Data section below:

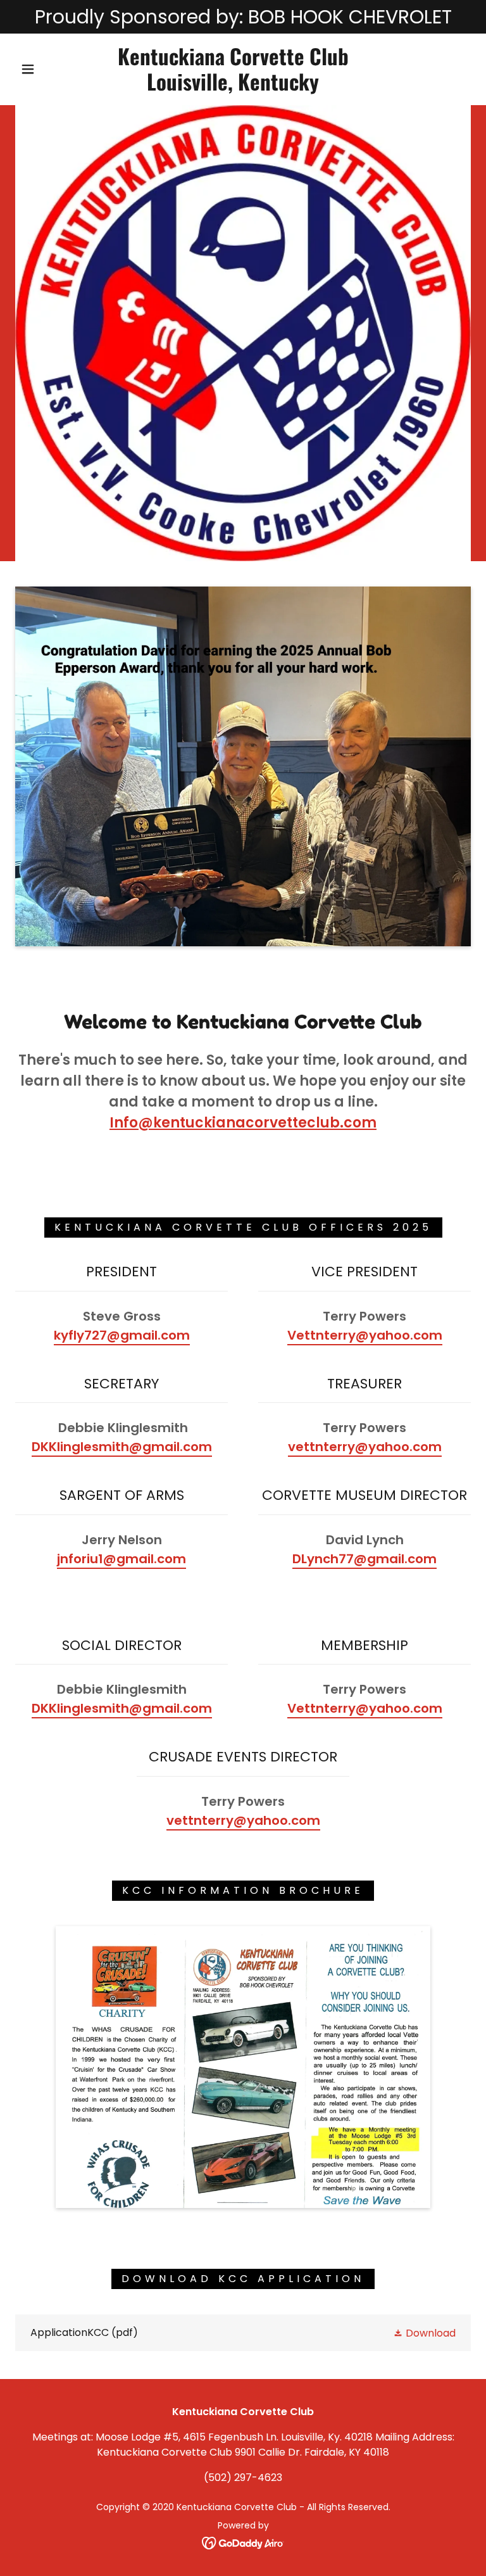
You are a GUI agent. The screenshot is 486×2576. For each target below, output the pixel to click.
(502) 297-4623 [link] (243, 2477)
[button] (27, 69)
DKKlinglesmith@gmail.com (122, 1447)
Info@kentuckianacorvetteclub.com (243, 1123)
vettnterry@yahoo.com (365, 1447)
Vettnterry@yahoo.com (364, 1335)
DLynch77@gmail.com (364, 1559)
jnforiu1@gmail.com (121, 1559)
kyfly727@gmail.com (122, 1335)
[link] (233, 87)
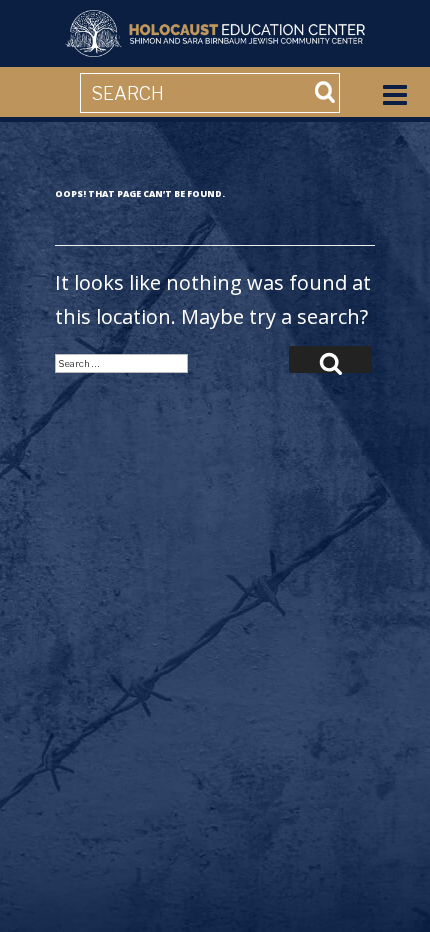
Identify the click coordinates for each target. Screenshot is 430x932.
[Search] (330, 359)
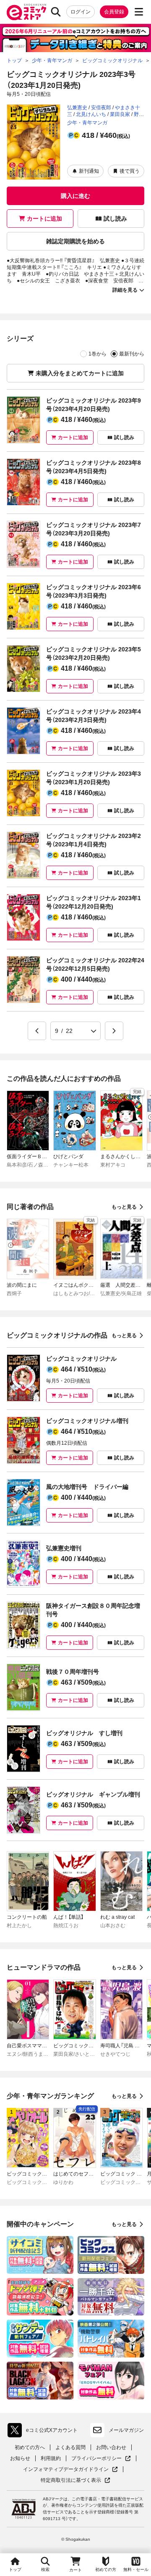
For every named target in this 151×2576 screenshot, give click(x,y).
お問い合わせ (111, 2447)
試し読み (115, 218)
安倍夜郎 (101, 108)
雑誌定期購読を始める (75, 241)
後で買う (130, 171)
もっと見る (124, 1207)
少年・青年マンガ (87, 123)
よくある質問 (70, 2447)
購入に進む (75, 195)
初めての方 (105, 2569)
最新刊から (131, 354)
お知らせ (20, 2458)
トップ (15, 2569)
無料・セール (135, 2569)
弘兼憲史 (77, 108)
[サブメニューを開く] (138, 11)
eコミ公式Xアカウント (45, 2431)
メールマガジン (126, 2430)
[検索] (55, 11)
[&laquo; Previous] (37, 1031)
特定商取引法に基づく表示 (75, 2480)
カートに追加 (44, 218)
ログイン (80, 12)
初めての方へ (30, 2447)
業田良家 (120, 114)
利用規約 (51, 2458)
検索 (45, 2569)
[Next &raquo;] (114, 1031)
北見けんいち (91, 114)
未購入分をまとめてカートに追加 (80, 373)
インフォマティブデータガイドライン (66, 2469)
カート (75, 2570)
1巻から (98, 354)
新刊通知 (89, 171)
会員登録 (114, 12)
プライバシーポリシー (101, 2458)
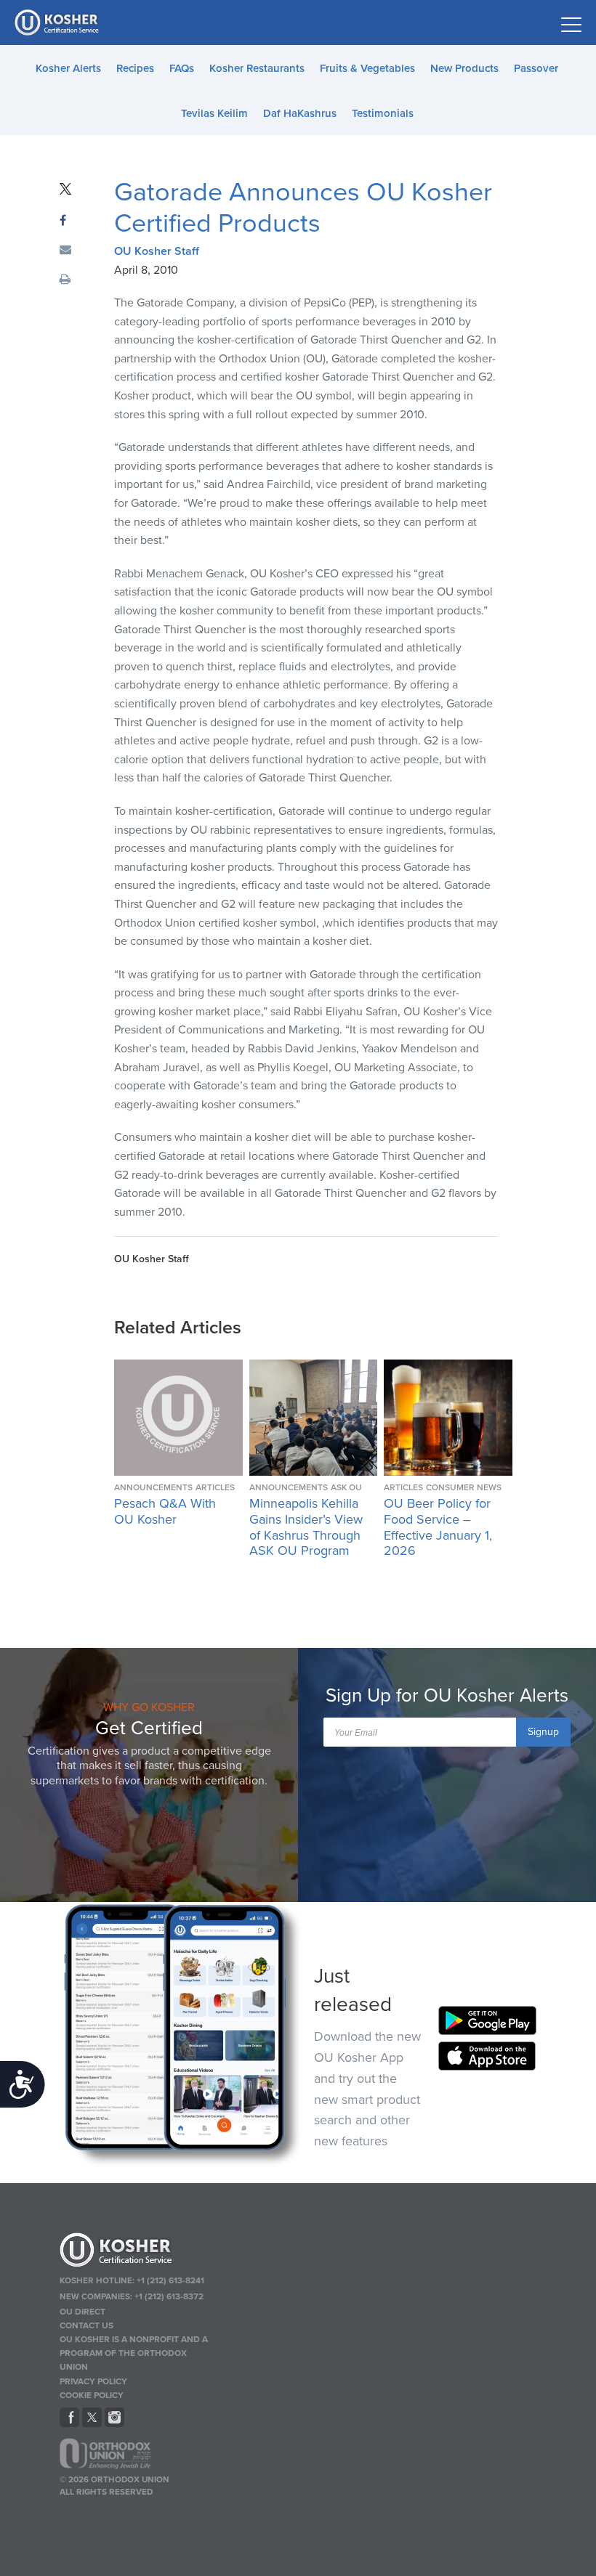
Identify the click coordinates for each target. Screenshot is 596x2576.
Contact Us (86, 2325)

End of Data section.

Work task -
For each line of the data that includes the word "Identify", return a copy of it.

Response box -
Identify the click coordinates for each target. Screenshot is 430x932.
Identify the click coordinates for each target. Screenshot is 596x2576.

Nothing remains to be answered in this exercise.